Interviews conducted with staff indicated that only one male staff member was working in the early morning of 7/12/2022. Interviews indicated that the male staff member did not enter R1's room without another staff member present and did not have a copy of R1's room keys. Interviews with staff indicated that no unusual activity or screaming was observed coming from R1's room in the early morning of 7/12/2022.

CHPD has closed their investigation into the incident and is not pursing further investigation at this time.

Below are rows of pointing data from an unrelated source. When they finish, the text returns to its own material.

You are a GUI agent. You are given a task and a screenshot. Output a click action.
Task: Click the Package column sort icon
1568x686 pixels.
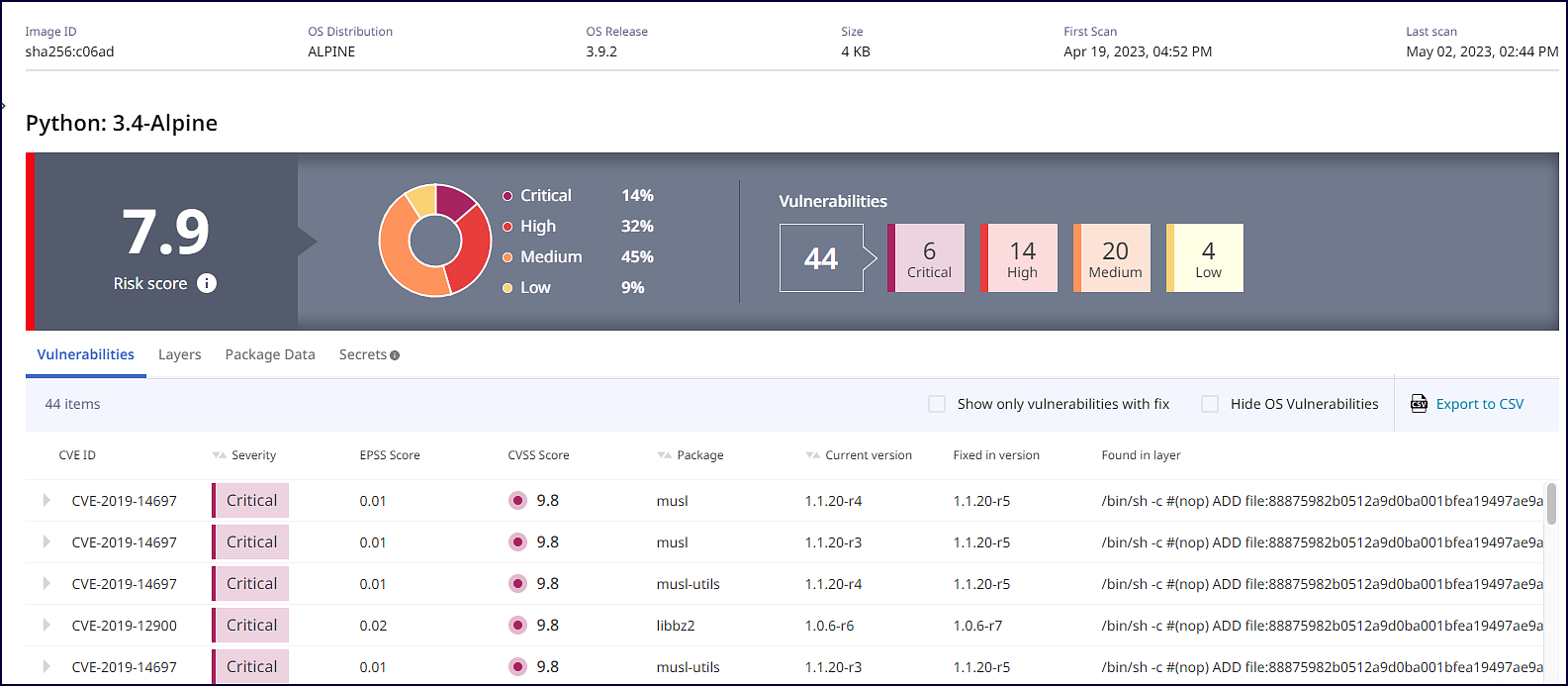tap(664, 455)
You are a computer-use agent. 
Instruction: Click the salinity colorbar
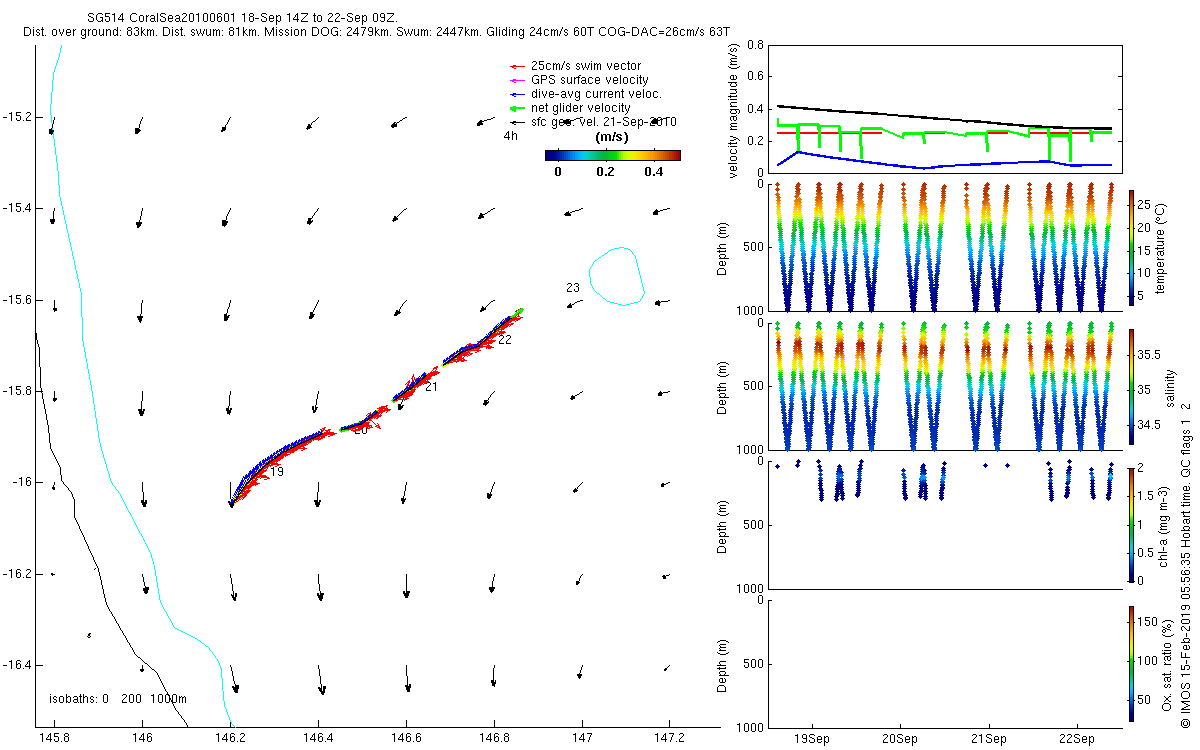[1131, 387]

Based on interviews conducted and records reviewed by the Department, the preponderance of evidence standards have not been met. Therefore, the above allegation is found to be UNSUBSTANTIATED. A finding that a complaint allegation is unsubstantiated means that although the allegation may have happened or is valid, there is not a preponderance of the evidence to prove that the alleged violation occurred.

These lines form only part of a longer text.